Die alte Dame
In der kleinen Stadt sprach sich herum, dass der Geburtstag der alten Dame nahe bevorstand. Menschlich schätzte man sie wenig, sie wirkte kühl und berechnend. Aber gerade sie war es, ohne deren Unterstützung das Kinderheim hätte geschlossen werden müssen. Das wussten die Kinder und überlegten sich, wie sie sich bei ihr bedanken könnten. "Und ausgerechnet diese alte Giftmurchel wollt ihr beschenken?", fragte Rike genervt in die Runde. "Warum denn nicht? Ohne sie wären wir jetzt nicht hier, sondern sonstwo", erwiderte Rita. Rikes Misstrauen gegen die alte Dame rührte aus Erfahrungen her, die sie im Restaurant Neptun gemacht hatte, wo sie als Putzkraft arbeitete. Die alte Dame gehörte zu den Stammkundinnen, obwohl sie als Person blass blieb, niemals mehr sagte als "Guten Tag" und "Auf Wiedersehen". Als Rike der alten Dame neben anderen Gästen die Hand gab, ärgerte sie sich, weil ihre schwarzhaarig-blauäugige Niedlichkeit bei der Frau nicht die gewohnte (und darum fest eingeplante) Wirkung zu zeitigen schien. Nur eine trockene Hand. Kein Lächeln, viele kleine ausweichende Blicke, die die Angst verrieten, einem Kind in die Augen zu schauen.
Rita schlug vor, einen Schokokuchen zu backen. Peter würde sich um das Rezept kümmern, Lene die Zutaten heranschaffen und Rita als selbsternannter Küchenmensch die Entstehung des Werks dirigieren. Alle hatten Spaß daran, von dem schmatzig-leckeren Teig zu naschen, so viel, dass gerade noch genug für einen kleinen Schokokuchen übrigblieb. Nur Rike hatte sich zurückgezogen, wurde aber unweigerlich aus ihrem Winkel gelockt durch das fröhliche Lachen ihrer Freunde. Als sie die Küche betrat, war der Kuchen bereits fertig. "Der ist aber schnuckelig geworden. Wolltet ihr nicht einen richtigen Kuchen backen?" Die bräunlich eingesprödeten Mundwinkel der Grinsgesichter gaben ihr einen Eindruck davon, was in ihrer Abwesenheit geschehen war. Alle hatten Spaß gehabt, obwohl Rike nicht dabei war. Der Gedanke, für die anderen entbehrlich zu sein, überfiel sie und ließ ihr einige Tränchen über die Wange rieseln. "Was hast du? Ist was Schlimmes vorgefallen?", fragte Rita besorgt. "Nein, nein", sagte Rike und lechzte gleichzeitig danach, von ihrer besten Freundin in den Arm genommen zu werden.

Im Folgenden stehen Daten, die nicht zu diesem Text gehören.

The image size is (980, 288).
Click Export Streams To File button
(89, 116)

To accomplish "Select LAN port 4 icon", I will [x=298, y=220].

Am Nachmittag des nächsten Tages besuchten die Kinder die alte Dame. Sie hatte mit keinem Besuch gerechnet; in ihrem Gesicht leuchtete eine bis dahin noch nie gesehene Freude und Dankbarkeit darüber, an diesem Tag nicht vergessen worden zu sein. Sie begann zu weinen. Rike, die dachte, sich längst wieder beruhigt und innerlich eingependelt zu haben, erschrak über sich. Denn waren es nicht gerade Menschen wie sie, die, getrieben von einem erbarmungslosen Geliebtwerdenwollen, all jene zu Unmenschen abstempelten, die distanzierter empfanden? "Aber warum weinst du denn?", fragte die weinende alte Dame das Mädchen, dem dicke Tränen über die Backe kullerten, und bot ihr an, sich auf ihren Schoß zu setzen. Sie strich ihr durch's Haar und drückte Rike, als wäre sie die Tochter, die sie nie gehabt hatte.